Government stakeholders seek backward integration, begin review of NAIDP implementation
In a move described as overdue by stakeholders in the automotive industry in Nigeria, the Federal Government, through the Ministry of Industry, Trade and Investment, on Monday, began a review to fine-tune the implementation of the National Automotive Industry Development Plan (NAIDP)
Speaking at a stakeholder’s forum in Lagos to set implementation agenda for the policy, experts said the plan, which came into effect in 2013 as part of the industrial revolution attempt introduced by the previous administration, could only yield meaningful result if government addresses key sector challenges.
According to them, efforts must be concentrated on backward integration, creating sustainable finance options for automakers and buyers and stemming importation of second hand vehicles into the country.
Raising the alarm that the policy may be heading for doom if government do not act fast, the experts, said that a lot of investments and efforts have been put into the plan, stressing that return on the investments may also remain a mirage.
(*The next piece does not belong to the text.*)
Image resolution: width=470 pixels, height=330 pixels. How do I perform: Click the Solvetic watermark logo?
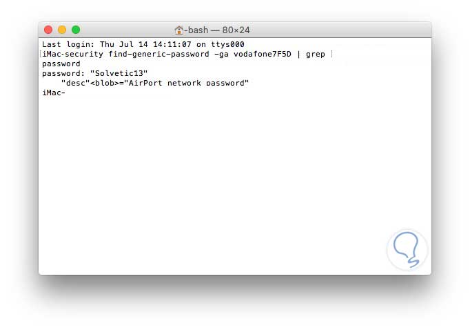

Minister of Industry, Trade and Investment, Okechukwu Enelamah, at the event, said government would not reverse the policy, adding that the current attempt was to evaluate and improve the plan for maximum results.
Restating government’s commitment to implement the policy, Enelamah said the present administration would create enabling environment, which would give incentives to complement efforts of the stakeholders.
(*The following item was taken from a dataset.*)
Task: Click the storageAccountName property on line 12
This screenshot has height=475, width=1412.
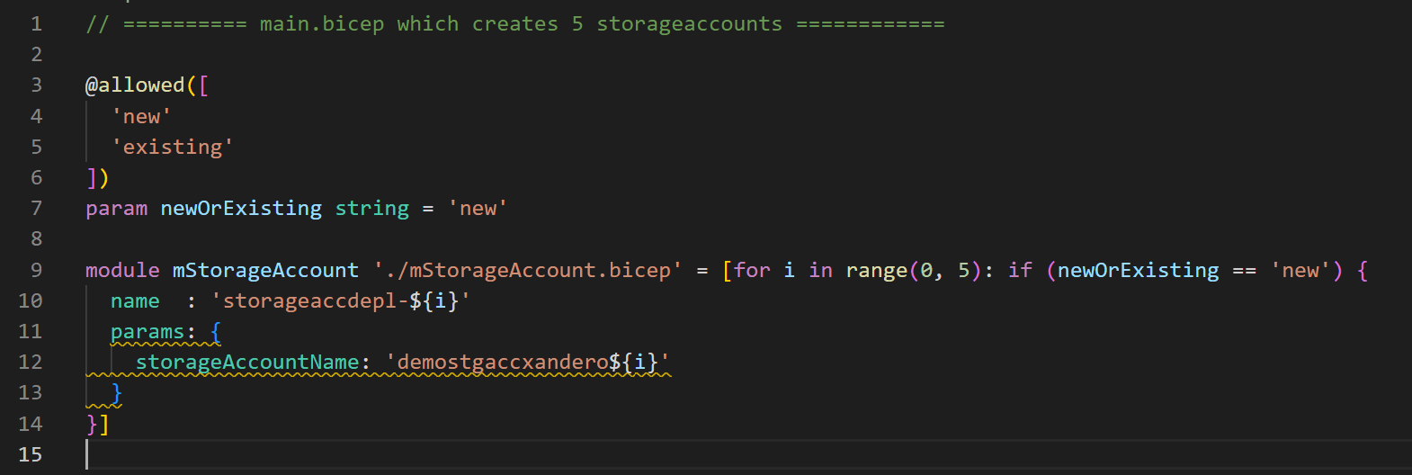Action: [247, 363]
He said: “We want to understand and evaluate how far we have gone. The policy was done in 2013 and we have gone through some experience and that is why we have the stakeholder’s forum so that people can share their experience and tell us what is working, what needs to be improved upon and what needs to be done to help us get the full benefits of the policy.
“The whole essence of the plan is to foster backward integration and local content utilisation in vehicle assembling, which will in turn create jobs for our productive youths. The government will create enabling environment for the plan to work”
Stressing the need for the forum, the minister said that “there is need to continuously engage with stakeholders and this is the main reason for this forum.”
Director General of the National Automotive Design and Development Council (NADDC), Aminu Jalal said that government decided to look at the implementation of the policy holistically to achieve national development.
He said the sector is currently building vehicle volume to attract local content builders into the country, noting essence of the policy was to develop local content in the country.
Chairman, Nigeria Automotive Manufacturers Association and Managing Director, VON Automobile Nigeria, Tokunbo Aromolaran, speaking during a panel session at the event, said the plan must be twisted to add to national development.
Aromolaran said that government must strongly seek inclusion of backward integration, create stable environment and legislation that would support the policy sustainably.
Also speaking, Managing Director, Toyota Nigeria Ltd, Kunle Ade-ojo, said with the prevailing situation, though the automakers have investment huge amount of money into the initiative, return on investment may not be feasible in the near future.
Stating that deveolopment of local content must guide government decision, Adeojo said: “The automobile industry is still grappling with a lot of challenges like poor maintenance culture, inadequate incentives for local manufacturers and assemblers and a generally unfavourable environment to grow”.
President of Coscharis Group, Cosmas Maduka, noted that government must ban importation second hand vehicle to boost new car market in the country.
He urged government to put in place financial scheme that would assist local manufacturers and end users, noting that “if government put the enabling environment in place to assist the local manufacturers, foreign investors can come in”.
Managing Director, PAN Nigeria Ltd, Ibrahim Boyi, stated the country must look for a way to produce quality vehicles that could compete globally and still be affordable.
“The question is that how we can make this policy sustainable even with successive governments and also enforce quality assurance,” he said said.